All’UniSalento, Antonio Conte ha ricevuto il premio ‘Sport, Soft Skill’. Sul suo futuro e sul ritorno alla Juventus – come riporta ‘Il Corriere del Mezzogiorno’ – ha risposto così: “I matrimoni si fanno sempre in due, puoi sempre sognare e sperare di sposarti un’altra volta. L’importante è che ci sia condivisione di pensiero. In questo momento mi sto godendo il tempo libero che ho, continuo a studiare e guardarmi intorno per ampliare le mie conoscenze. Dovesse capitare qualcosa di importante, che mi dà le emozioni di cui ho bisogno, certamente tornerò a lavorare”.

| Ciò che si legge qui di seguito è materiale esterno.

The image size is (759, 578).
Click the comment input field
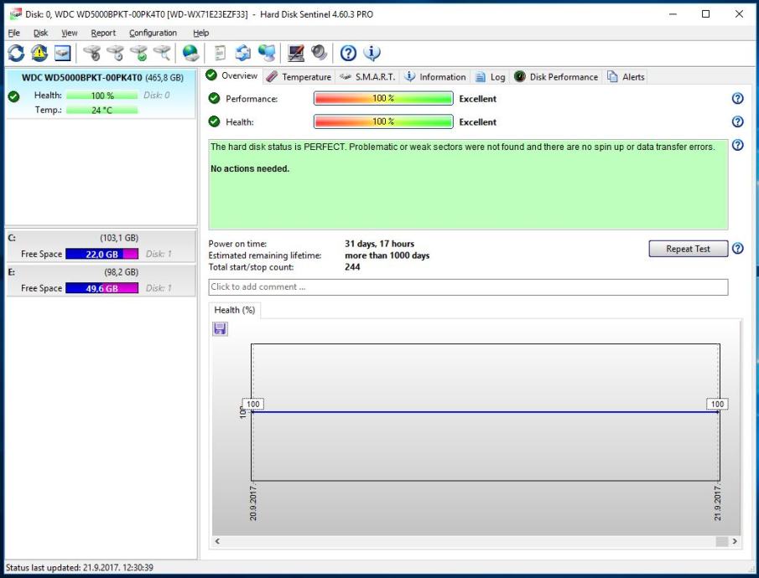tap(468, 287)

Messaggio chiaro, appunto. Poi l’ex ct della Nazionale ha parlato anche di altri argomenti: “Se non avessi fatto il calciatore, avrei voluto fare il professore di educazione fisica. Fascetti e Mazzone ai tempi del Lecce mi hanno insegnato la legge del bastone e della carota, mentre Trapattoni alla Juventus è stato per me come un padre: senza di lui non sarei mai stato 13 anni in bianconero. Dalle sconfitte c’è sempre da imparare e servono per migliorarsi. Non bisogna mai avere paura, ma coraggio di affrontarla e indirizzarla nella direzione giusta”. Infine a Conte è stato chiesto di darsi un voto: “Ero un calciatore bravo, mi do un 8, e lo sono diventato grazie al lavoro, alla perseveranza e alla resilienza, alla voglia di migliorarmi sempre. Ero bravo ma non un fuoriclasse, perché la mia prestazione era di corsa, sacrificio, sudore. Da allenatore, invece, mi riconosco quel talento che non avevo da calciatore”.